> [TASK] An exact copy of the records is required, minus the pictures they hold.

*** RECORDS Section Begins ***

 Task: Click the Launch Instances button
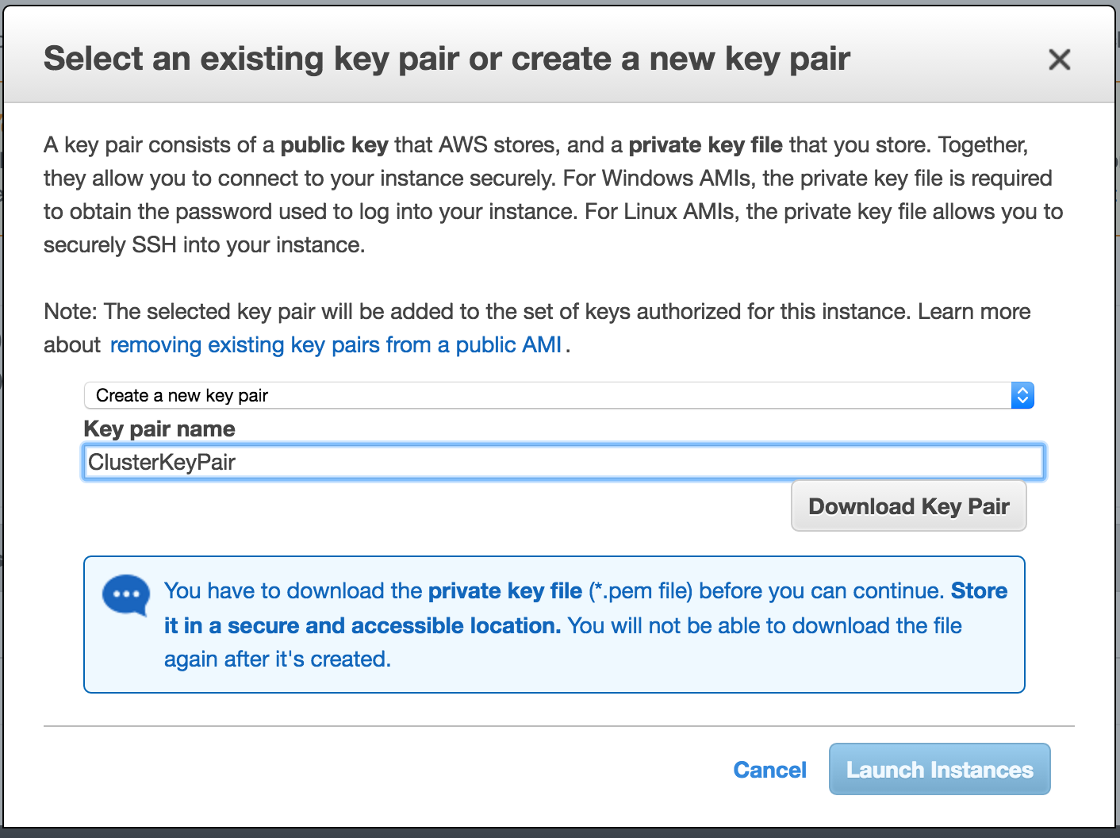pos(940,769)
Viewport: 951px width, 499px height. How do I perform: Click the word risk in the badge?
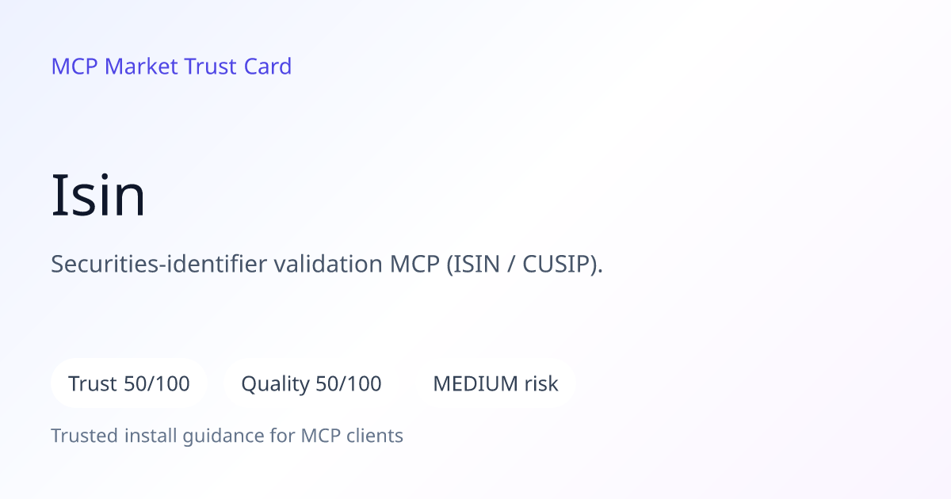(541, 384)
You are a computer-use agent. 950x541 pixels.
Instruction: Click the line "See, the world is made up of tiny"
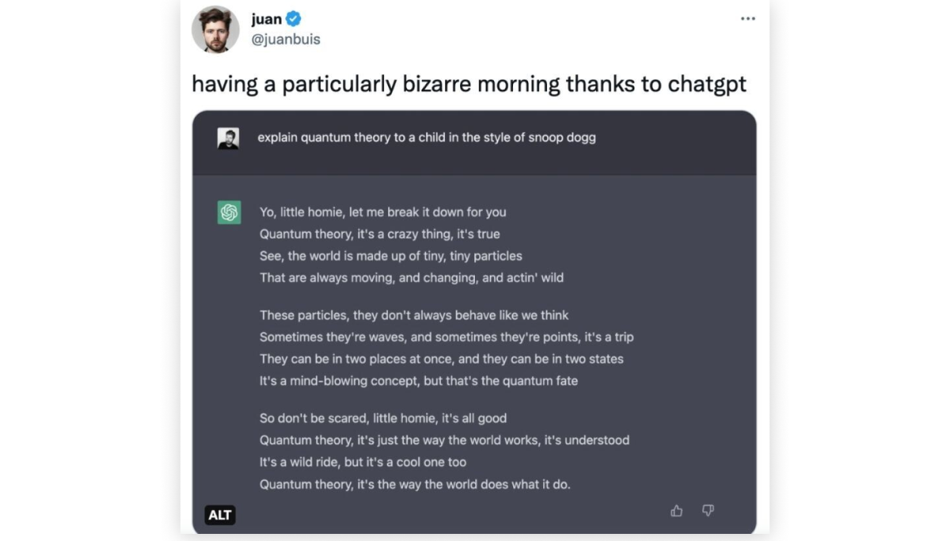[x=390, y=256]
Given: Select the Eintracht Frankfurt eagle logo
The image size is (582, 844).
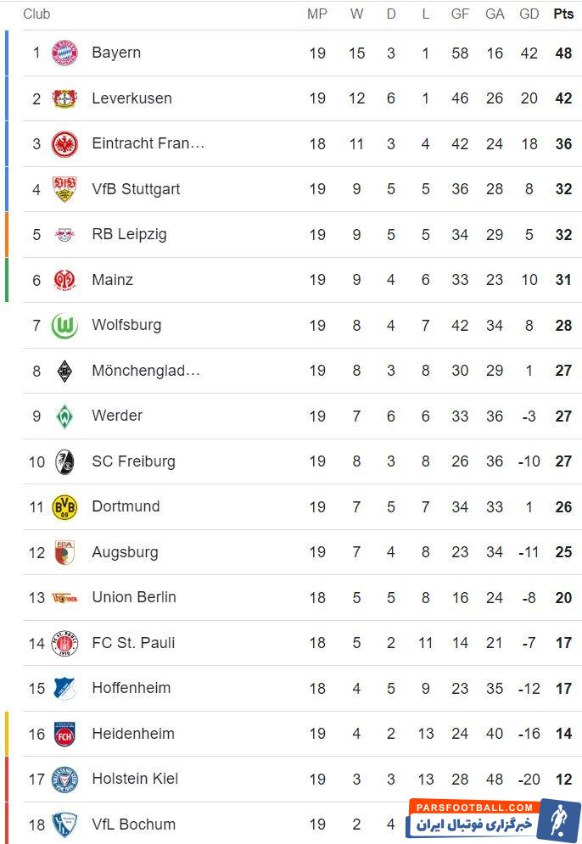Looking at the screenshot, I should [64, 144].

*** RECORDS Section Ends ***

> [SOLUTION]
 Task: Click the Launch Instances button
pos(940,769)
Viewport: 951px width, 499px height. How do I perform: Click the word risk in the badge?
(541, 384)
You are a computer-use agent. 950x541 pixels.
Instruction: Click the line "See, the world is made up of tiny"
[x=390, y=256]
Given: Select the Eintracht Frankfurt eagle logo
The image size is (582, 844).
Looking at the screenshot, I should [64, 144].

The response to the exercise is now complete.